==== Selected passage
How do you tag traffic_calming = table; choker in Russia ?

I'm willing to adapt my tagging, but how can I do this ? Both forms of
traffic calming are used at the same place sometimes, a table that is
smaller than the rest of the road.

Furthermore what about cuisine ? Do you use cuisine:japanse=yes,
cuisine:chinese=yes ?

If you are using all those subkeys since 2010, why aren't they documented
in the wiki ? I only joined the project in 2011, but have never seen this
being documented for all those keys...

regards

m.

On Wed, Jan 21, 2015 at 10:23 AM, Никита <acr...@gmail.com> wrote:

> > Java has regular expressions as well [1], I know they are not for the
> every day user, but this problem also holds for OR, AND. There are a lot of
> people that do not understand logical expressions.
> Furthermore, many word editors allow to search for word boundary (defined
> on spaces, and other punctuation), so you could search for "coin" without
> finding "bitcoin". If this is not possible in JOSM, maybe it has to be
> added.
> My point is still the same. Java regexes are simpler, yes. They miss perl
> recursion and other perl specific stuff. God bless java language developers
> for doing this. But this is irrelevant to my points about wiki
> documentation or about need to teach *any regex* to josm user or id user.
>
> We don't use multiple values for many things:
> http://wiki.openstreetmap.org/wiki/Names#Key_Variations
> http://wiki.openstreetmap.org/wiki/Key:highway#Values
> ... just open taginfo or do postgres query to see actual numbers.
>
> I have no idea why one would prefer semantickey=literal1;literal2;literal3
> over *key:semanticsubtag=value*.
========
==== Extracted entries
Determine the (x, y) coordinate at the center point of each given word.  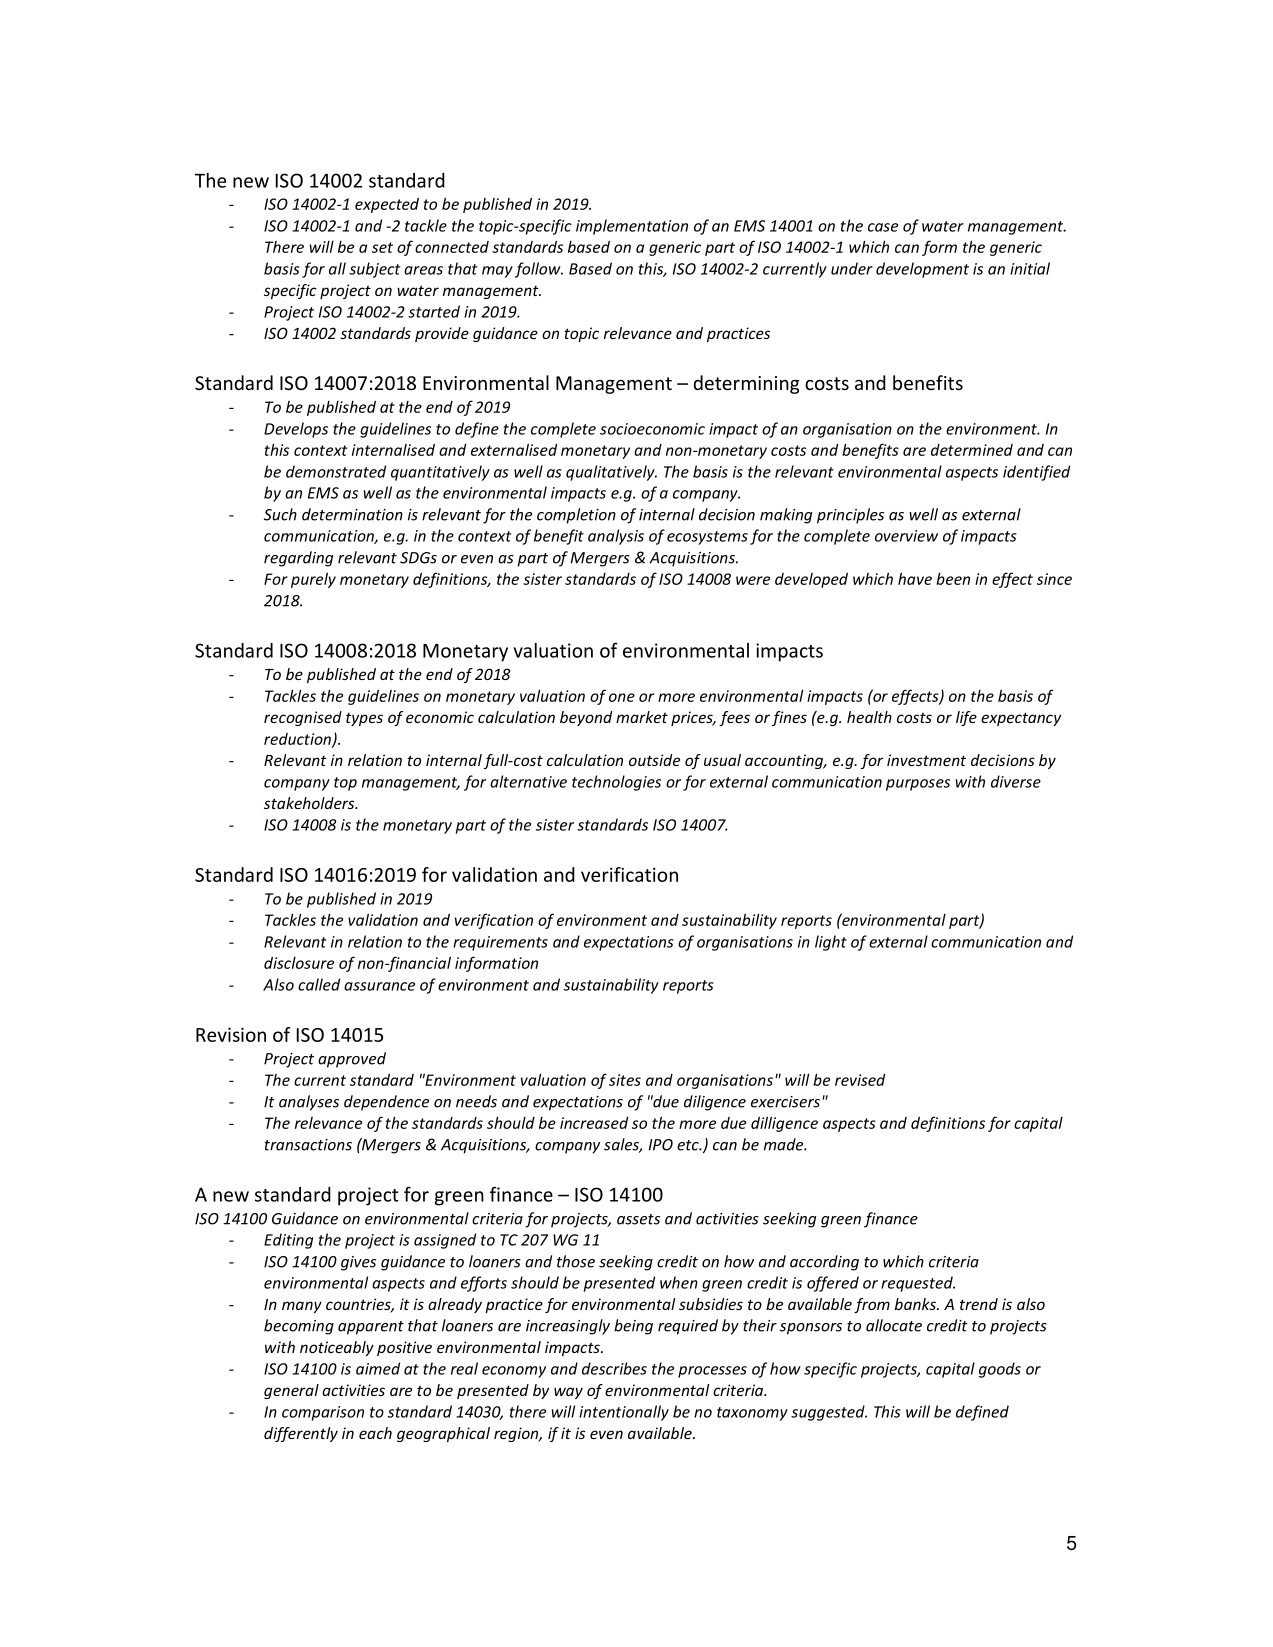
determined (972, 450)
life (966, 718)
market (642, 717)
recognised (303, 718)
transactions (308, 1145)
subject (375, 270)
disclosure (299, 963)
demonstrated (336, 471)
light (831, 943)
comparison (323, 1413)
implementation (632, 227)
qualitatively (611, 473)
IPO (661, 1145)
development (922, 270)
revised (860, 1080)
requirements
========
◆ List of tasks:
1. Answer these questions about the tagging discussion:
(a) Which two traffic_calming values does the opening question ask about tagging?
(b) In what year did the writer join the project?
(c) In the quoted reply, what word should a search be able to find without also finding "bitcoin"?
2. Retype the tagging discussion without alteration, starting at "On Wed, Jan" and ending at "or id user.".

◆ Solutions:
1.
(a) table and choker
(b) 2011
(c) "coin"

2.
On Wed, Jan 21, 2015 at 10:23 AM, Никита <acr...@gmail.com> wrote:

> > Java has regular expressions as well [1], I know they are not for the
> every day user, but this problem also holds for OR, AND. There are a lot of
> people that do not understand logical expressions.
> Furthermore, many word editors allow to search for word boundary (defined
> on spaces, and other punctuation), so you could search for "coin" without
> finding "bitcoin". If this is not possible in JOSM, maybe it has to be
> added.
> My point is still the same. Java regexes are simpler, yes. They miss perl
> recursion and other perl specific stuff. God bless java language developers
> for doing this. But this is irrelevant to my points about wiki
> documentation or about need to teach *any regex* to josm user or id user.